Wherever the word "Edit" shows up in the data, report the line it sits in.
*** SUPPLIED RECORDS ***
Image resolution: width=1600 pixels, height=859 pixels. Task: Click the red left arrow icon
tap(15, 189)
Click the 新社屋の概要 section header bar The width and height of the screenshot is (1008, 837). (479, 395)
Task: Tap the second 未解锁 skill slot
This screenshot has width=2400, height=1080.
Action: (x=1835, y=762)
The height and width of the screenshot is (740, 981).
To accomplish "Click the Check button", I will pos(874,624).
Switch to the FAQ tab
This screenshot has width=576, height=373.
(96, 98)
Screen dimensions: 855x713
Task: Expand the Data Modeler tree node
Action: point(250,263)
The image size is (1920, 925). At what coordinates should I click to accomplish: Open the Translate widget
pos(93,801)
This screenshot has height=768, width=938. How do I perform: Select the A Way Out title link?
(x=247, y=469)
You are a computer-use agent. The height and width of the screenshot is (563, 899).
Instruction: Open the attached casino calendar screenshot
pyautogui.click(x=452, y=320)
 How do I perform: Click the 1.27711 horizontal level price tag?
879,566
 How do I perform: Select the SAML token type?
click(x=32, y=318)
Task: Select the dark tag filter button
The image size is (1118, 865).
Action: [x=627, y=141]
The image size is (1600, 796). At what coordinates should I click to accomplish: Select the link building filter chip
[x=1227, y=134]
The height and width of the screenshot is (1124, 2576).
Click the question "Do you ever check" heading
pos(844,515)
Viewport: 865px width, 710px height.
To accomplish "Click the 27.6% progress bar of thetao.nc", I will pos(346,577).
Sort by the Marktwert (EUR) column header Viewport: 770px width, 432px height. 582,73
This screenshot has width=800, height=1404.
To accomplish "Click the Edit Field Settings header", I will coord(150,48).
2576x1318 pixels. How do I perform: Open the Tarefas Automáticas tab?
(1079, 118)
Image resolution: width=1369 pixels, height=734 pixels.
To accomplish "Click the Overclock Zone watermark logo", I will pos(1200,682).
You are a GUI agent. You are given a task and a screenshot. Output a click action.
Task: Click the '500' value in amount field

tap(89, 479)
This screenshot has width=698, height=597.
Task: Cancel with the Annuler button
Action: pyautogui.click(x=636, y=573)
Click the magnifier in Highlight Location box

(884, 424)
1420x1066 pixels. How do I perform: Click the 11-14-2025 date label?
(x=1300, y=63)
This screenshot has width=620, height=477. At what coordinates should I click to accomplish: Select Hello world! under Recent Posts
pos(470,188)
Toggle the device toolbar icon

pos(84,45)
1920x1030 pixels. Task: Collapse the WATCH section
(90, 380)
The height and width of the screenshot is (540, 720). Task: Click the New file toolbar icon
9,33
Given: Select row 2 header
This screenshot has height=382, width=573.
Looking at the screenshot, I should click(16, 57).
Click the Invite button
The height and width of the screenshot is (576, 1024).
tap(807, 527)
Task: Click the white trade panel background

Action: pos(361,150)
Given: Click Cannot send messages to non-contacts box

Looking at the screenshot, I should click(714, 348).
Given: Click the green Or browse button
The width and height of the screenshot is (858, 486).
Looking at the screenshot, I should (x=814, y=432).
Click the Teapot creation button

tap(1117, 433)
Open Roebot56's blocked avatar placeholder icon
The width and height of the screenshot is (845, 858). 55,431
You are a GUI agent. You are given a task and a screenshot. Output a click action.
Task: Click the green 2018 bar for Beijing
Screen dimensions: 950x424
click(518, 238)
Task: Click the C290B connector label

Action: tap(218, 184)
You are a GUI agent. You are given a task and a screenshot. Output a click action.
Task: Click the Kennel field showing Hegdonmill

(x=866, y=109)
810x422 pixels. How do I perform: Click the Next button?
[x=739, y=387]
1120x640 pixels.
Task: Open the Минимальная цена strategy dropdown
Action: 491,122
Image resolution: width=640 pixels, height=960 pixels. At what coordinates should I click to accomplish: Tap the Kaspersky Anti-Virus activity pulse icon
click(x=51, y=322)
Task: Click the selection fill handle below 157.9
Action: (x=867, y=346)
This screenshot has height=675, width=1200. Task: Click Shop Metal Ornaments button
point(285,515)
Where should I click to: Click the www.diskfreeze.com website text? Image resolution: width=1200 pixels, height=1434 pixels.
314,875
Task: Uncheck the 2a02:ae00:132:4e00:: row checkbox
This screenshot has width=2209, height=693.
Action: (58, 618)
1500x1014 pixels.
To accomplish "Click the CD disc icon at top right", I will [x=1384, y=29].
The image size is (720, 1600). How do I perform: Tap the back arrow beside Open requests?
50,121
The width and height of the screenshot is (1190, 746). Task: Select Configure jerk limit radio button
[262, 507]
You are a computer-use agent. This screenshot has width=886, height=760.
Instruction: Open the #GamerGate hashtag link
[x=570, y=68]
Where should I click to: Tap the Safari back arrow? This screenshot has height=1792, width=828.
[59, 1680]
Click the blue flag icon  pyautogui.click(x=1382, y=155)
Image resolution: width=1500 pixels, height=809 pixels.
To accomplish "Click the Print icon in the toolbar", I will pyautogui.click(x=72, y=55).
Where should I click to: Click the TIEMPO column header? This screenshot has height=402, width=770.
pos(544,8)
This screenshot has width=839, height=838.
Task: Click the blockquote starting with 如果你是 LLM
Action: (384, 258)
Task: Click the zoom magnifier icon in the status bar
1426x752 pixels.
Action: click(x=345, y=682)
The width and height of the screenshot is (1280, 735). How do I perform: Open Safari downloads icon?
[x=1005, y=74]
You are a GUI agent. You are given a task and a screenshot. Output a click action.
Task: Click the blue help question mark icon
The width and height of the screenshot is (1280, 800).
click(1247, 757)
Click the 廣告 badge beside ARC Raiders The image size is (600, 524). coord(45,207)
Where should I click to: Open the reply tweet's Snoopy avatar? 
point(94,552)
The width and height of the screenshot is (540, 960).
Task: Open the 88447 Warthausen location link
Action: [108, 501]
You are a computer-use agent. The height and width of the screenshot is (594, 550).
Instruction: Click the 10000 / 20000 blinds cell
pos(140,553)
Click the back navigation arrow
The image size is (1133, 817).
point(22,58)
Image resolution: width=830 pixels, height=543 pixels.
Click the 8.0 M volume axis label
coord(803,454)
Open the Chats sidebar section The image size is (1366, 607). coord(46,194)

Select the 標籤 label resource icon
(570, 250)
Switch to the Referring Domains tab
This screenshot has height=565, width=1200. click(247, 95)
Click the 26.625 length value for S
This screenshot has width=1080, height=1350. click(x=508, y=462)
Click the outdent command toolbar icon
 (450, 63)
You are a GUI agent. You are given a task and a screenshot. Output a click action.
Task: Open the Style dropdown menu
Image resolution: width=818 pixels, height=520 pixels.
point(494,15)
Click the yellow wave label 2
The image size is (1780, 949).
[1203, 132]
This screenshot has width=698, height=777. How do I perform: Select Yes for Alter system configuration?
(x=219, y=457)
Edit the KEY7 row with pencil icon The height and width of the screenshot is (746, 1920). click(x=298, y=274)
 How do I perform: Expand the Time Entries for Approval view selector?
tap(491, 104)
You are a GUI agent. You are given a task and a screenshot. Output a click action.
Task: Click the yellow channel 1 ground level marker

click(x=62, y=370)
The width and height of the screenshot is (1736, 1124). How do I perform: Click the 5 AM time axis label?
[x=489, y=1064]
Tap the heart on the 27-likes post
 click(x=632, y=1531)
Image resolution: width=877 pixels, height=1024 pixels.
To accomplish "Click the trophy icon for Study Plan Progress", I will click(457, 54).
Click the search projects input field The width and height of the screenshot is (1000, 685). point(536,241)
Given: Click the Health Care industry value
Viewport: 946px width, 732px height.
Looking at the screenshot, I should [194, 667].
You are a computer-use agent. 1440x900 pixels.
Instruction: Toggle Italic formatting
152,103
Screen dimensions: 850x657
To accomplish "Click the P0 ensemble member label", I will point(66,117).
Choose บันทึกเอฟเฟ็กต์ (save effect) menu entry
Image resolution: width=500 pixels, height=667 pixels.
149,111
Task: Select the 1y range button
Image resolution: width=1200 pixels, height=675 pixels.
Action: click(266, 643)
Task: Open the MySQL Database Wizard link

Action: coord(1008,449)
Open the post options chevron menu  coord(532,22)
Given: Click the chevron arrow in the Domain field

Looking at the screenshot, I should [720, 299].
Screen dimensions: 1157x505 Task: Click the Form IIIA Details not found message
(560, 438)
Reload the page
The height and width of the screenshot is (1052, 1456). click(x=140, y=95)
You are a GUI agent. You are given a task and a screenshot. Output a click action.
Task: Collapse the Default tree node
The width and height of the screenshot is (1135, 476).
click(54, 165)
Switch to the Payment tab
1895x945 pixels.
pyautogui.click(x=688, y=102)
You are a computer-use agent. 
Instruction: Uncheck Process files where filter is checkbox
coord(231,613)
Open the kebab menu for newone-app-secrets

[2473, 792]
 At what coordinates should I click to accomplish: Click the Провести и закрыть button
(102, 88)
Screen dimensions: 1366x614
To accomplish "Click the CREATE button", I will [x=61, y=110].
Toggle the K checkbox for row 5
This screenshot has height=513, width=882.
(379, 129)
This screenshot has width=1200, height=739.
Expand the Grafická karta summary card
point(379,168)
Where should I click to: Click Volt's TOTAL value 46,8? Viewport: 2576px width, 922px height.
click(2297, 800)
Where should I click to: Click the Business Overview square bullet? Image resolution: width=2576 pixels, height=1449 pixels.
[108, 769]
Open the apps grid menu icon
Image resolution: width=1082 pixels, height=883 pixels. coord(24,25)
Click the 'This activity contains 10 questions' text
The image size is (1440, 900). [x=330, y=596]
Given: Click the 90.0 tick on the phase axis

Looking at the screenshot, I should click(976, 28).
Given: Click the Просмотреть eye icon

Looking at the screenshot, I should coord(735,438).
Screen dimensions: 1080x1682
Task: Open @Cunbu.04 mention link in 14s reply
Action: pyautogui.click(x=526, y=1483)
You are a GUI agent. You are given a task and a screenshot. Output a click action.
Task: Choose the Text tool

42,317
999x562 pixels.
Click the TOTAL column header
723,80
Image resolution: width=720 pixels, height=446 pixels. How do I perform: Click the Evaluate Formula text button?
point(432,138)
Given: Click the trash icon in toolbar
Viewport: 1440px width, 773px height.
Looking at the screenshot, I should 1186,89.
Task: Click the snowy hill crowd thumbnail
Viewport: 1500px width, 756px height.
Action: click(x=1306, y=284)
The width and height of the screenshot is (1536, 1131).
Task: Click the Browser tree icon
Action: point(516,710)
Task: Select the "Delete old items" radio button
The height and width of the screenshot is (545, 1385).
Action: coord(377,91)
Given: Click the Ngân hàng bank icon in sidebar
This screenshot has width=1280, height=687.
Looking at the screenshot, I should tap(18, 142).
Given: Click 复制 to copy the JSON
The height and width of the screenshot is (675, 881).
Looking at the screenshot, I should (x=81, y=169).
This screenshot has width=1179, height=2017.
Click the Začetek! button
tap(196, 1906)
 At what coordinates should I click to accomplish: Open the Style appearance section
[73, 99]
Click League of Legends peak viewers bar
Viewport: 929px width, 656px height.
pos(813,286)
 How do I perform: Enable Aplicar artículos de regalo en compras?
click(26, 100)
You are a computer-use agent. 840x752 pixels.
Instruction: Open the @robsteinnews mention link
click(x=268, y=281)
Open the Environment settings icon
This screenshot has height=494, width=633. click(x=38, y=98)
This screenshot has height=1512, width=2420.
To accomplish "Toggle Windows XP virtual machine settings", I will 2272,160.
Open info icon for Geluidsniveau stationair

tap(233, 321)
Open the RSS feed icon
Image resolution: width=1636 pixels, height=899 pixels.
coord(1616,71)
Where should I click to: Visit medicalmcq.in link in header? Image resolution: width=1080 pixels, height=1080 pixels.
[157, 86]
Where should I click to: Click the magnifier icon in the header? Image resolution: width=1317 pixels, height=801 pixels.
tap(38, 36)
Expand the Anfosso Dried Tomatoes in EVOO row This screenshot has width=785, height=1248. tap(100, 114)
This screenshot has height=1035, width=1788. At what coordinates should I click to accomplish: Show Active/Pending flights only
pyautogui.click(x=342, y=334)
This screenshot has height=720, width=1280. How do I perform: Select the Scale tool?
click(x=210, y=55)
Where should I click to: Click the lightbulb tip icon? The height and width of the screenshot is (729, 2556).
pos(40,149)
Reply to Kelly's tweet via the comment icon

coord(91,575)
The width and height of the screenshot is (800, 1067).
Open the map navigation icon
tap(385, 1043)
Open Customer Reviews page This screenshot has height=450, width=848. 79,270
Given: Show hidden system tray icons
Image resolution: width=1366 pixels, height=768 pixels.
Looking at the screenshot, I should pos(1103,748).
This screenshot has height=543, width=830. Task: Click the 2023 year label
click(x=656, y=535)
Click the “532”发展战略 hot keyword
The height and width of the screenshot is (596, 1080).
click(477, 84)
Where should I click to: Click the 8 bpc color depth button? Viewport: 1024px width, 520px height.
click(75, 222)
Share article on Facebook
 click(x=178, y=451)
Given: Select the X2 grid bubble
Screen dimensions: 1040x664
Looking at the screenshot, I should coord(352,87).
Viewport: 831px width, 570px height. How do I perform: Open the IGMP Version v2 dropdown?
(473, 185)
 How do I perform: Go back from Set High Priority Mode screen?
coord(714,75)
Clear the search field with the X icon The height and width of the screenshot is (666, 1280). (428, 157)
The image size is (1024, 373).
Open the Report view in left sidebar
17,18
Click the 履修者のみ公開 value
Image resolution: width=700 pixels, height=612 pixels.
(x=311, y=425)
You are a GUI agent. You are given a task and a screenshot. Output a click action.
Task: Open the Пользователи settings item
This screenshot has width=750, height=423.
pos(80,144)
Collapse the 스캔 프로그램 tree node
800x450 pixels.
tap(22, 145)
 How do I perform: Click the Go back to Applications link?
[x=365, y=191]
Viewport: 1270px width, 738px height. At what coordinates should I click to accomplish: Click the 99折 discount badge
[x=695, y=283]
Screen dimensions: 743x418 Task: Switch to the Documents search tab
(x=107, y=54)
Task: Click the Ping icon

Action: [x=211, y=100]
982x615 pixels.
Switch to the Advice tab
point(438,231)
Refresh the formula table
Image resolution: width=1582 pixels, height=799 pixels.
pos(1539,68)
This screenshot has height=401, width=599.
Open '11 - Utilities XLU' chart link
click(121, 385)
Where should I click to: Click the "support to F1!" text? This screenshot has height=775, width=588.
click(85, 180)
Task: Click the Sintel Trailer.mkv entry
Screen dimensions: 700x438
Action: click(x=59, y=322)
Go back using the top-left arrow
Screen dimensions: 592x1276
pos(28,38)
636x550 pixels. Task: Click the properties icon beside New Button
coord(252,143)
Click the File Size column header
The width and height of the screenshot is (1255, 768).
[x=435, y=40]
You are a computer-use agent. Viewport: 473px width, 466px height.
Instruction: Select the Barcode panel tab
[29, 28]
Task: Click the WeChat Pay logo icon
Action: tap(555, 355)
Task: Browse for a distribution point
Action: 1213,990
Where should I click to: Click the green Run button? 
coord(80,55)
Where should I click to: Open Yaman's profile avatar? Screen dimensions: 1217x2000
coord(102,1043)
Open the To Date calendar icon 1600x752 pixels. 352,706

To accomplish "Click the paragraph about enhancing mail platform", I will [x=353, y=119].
*** End of SUPPLIED RECORDS ***
## [THE ANSWER]
To accomplish "Click the Edit Field Settings header", I will coord(150,48).
Edit the KEY7 row with pencil icon The height and width of the screenshot is (746, 1920). click(x=298, y=274)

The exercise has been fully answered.